======== Document section

At Cyncoed Pharmacy, we offer a private chickenpox vaccination service for those aged between 1 to 64 years old! If suitable, you will receive two vaccinations at a minimum of six weeks apart. If you, or your child, had the first dose of chickenpox vaccination at a different provider, you can still have your second dose at Cyncoed Pharmacy, providing you meet all the eligibility criteria for the service.
Chickenpox is a highly contagious ailment triggered by the varicella zoster virus. Its’ hallmark symptom is an itchy rash, progressing from spots to blisters and scabs. Additional symptoms (such as fever, muscle aches and general malaise) may manifest a day or two before the rash emerges.
Whilst chickenpox is widespread, affecting most children in their early years, it can be contracted at any age. Transmission occurs through direct contact or airborne droplets.
In children most cases are mild and self-resolving without medical intervention. However, the illness may cause significant school absences, requiring parents to take time off work for care.
There are potential complications that can arise; from bacterial skin infections to rare instances of severe conditions such as encephalitis, pneumonitis and stroke, potentially necessitating hospitalisation and exceptionally, resulting in death.
Chickenpox poses heightened risks for very young infants (under 4 weeks old); adults, particularly during pregnancy, where complications may affect both mother and foetus, and in immunosuppressed adults.
Data from the UK Health Security Agency indicates that approximately half of children have had chickenpox by the time they are 4 years old, rising to 90% by the time they are 10 years old (UKHSA, unpublished).
Shingles (herpes zoster) arises from the reactivation of the varicella zoster virus in individuals previously infected. The virus, dormant after an initial chickenpox (varicella) infection, can be reactivated and cause shingles. Although those with shingles can transmit the virus (causing chickenpox in susceptible individuals), coming into contact with someone with chickenpox does not lead to acquiring shingles.
Shingles is identified by a blistered rash accompanied by pain. In some cases, this pain lingers for over three months – termed post-herpetic neuralgia. The severity of shingles tends to increase with age, and post-herpetic neuralgia is uncommon in otherwise healthy individuals under the age of 55.

================
======== Records supplied

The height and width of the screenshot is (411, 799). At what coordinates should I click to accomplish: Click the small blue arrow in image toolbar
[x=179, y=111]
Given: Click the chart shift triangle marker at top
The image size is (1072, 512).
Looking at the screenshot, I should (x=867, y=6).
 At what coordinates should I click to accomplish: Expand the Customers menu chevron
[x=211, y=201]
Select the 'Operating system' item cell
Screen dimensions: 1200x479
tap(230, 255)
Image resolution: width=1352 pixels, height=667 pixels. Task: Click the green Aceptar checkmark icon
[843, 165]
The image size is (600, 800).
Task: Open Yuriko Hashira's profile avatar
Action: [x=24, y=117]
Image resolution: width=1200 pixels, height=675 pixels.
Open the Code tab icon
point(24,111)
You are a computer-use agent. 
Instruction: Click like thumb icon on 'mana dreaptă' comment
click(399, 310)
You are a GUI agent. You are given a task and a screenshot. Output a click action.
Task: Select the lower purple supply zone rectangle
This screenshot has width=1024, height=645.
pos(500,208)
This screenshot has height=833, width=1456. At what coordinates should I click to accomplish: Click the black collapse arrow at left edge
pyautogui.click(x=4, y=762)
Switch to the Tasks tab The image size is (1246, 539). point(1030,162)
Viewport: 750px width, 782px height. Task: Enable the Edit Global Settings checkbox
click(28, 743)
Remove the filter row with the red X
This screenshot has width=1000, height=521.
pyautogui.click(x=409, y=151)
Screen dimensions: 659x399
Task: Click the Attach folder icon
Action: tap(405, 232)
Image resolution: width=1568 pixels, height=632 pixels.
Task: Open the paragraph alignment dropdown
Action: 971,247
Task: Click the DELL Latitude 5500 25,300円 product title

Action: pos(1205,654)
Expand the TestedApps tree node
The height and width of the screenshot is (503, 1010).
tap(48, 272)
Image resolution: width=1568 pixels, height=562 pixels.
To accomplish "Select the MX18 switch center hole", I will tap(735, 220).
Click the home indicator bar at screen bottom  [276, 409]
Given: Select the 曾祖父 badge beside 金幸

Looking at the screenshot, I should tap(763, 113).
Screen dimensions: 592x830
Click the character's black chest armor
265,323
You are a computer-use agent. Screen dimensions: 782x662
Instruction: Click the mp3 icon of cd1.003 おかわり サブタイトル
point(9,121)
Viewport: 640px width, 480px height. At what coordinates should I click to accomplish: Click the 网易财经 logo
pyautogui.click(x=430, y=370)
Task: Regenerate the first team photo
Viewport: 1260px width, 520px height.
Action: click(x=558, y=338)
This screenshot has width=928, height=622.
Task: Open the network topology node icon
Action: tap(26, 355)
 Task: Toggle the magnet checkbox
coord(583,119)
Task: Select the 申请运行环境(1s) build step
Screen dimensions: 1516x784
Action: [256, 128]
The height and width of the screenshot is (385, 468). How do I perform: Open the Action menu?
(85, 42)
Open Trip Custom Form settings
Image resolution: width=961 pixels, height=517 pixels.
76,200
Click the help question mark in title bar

================

**Requirement A**: From the chickenpox vaccination page, list the additional symptoms that may appear a day or two before the rash.
**Requirement B**: Reproduce the chickenpox vaccination page word for word, everything from "Whilst chickenpox is" down to "resulting in death.".
**Requirement C**:
Answer these questions from the chickenpox vaccination page, one per line:
(i) What is the minimum interval between the two vaccinations?
(ii) What percentage of children have had chickenpox by age 10, according to the UK Health Security Agency data?
(iii) What is shingles pain that lingers for over three months termed?

**Answer box A**:
Fever
Muscle aches
General malaise

**Answer box B**:
Whilst chickenpox is widespread, affecting most children in their early years, it can be contracted at any age. Transmission occurs through direct contact or airborne droplets.
In children most cases are mild and self-resolving without medical intervention. However, the illness may cause significant school absences, requiring parents to take time off work for care.
There are potential complications that can arise; from bacterial skin infections to rare instances of severe conditions such as encephalitis, pneumonitis and stroke, potentially necessitating hospitalisation and exceptionally, resulting in death.

**Answer box C**:
(i) Six weeks
(ii) 90%
(iii) Post-herpetic neuralgia